Requirement:
Each line of the data below that includes the string "computer" must be copied.
[Entries supplied Boundary: Start]
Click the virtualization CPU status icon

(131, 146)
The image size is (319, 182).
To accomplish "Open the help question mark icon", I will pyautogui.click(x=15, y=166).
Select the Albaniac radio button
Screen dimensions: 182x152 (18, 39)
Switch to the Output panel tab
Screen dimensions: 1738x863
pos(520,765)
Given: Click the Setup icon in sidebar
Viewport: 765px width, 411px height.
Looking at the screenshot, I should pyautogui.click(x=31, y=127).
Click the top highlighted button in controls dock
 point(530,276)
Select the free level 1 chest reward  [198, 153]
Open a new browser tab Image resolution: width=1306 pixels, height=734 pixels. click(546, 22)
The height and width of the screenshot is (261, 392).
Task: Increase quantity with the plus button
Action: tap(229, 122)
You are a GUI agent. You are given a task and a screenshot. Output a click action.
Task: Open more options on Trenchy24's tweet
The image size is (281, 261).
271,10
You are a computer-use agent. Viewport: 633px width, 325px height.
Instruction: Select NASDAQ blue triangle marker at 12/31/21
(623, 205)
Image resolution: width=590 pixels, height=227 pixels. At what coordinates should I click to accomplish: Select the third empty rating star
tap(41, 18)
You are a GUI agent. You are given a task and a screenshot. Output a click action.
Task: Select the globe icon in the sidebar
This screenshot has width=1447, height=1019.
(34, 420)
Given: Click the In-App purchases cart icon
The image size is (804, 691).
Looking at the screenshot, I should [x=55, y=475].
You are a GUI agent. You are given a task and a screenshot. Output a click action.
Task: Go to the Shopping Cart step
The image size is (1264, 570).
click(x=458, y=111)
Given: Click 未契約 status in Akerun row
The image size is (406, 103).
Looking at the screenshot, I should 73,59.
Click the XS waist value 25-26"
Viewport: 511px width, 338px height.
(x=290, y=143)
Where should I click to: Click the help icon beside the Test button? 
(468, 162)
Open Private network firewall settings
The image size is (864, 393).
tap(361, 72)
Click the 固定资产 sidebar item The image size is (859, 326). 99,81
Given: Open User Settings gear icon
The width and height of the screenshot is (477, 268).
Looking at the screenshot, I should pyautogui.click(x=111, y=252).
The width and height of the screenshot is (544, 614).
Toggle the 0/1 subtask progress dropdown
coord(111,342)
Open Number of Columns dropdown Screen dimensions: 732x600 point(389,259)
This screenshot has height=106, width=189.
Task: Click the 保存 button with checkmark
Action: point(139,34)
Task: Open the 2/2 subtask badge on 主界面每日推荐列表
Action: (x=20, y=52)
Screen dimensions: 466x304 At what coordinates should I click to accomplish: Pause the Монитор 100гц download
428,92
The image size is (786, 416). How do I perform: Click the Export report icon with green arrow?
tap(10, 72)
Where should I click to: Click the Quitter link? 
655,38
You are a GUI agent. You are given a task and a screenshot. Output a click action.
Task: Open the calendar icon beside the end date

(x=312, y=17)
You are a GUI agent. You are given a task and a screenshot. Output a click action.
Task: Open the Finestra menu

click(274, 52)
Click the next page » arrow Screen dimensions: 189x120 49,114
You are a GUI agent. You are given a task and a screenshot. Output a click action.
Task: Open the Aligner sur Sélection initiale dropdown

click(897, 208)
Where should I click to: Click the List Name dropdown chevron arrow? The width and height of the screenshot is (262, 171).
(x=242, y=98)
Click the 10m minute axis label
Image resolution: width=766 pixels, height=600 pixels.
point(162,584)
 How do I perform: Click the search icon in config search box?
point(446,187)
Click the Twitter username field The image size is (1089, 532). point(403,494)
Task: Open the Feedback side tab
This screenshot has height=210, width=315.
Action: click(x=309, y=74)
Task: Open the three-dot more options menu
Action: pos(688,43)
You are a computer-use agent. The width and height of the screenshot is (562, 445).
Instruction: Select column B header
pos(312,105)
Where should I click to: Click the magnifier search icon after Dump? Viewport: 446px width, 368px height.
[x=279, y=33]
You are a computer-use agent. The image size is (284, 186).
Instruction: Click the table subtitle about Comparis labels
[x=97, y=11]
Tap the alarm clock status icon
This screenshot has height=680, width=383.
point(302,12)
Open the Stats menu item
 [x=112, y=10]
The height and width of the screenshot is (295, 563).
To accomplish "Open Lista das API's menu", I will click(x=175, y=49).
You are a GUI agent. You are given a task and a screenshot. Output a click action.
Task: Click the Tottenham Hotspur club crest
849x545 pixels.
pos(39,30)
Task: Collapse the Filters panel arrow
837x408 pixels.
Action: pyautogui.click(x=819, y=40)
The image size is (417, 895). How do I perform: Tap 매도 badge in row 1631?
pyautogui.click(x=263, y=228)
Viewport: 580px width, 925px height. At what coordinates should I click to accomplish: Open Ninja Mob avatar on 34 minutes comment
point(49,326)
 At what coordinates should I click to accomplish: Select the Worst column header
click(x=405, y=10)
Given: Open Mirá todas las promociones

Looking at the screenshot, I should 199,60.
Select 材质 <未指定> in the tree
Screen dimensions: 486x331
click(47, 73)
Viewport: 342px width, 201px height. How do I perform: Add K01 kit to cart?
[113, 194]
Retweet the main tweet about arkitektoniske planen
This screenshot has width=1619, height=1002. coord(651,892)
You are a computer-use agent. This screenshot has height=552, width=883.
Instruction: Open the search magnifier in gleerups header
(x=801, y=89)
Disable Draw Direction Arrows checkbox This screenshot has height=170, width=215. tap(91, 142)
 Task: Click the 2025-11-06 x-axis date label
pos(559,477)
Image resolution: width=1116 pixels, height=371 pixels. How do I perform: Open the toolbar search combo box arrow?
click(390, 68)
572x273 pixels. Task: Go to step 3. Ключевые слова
[Entries supplied Boundary: End]
Answer:
You are a computer-use agent. Viewport: 633px width, 325px height.
You are a computer-use agent. The width and height of the screenshot is (562, 445).
You are a computer-use agent. The image size is (284, 186).
You are a computer-use agent. This screenshot has height=552, width=883.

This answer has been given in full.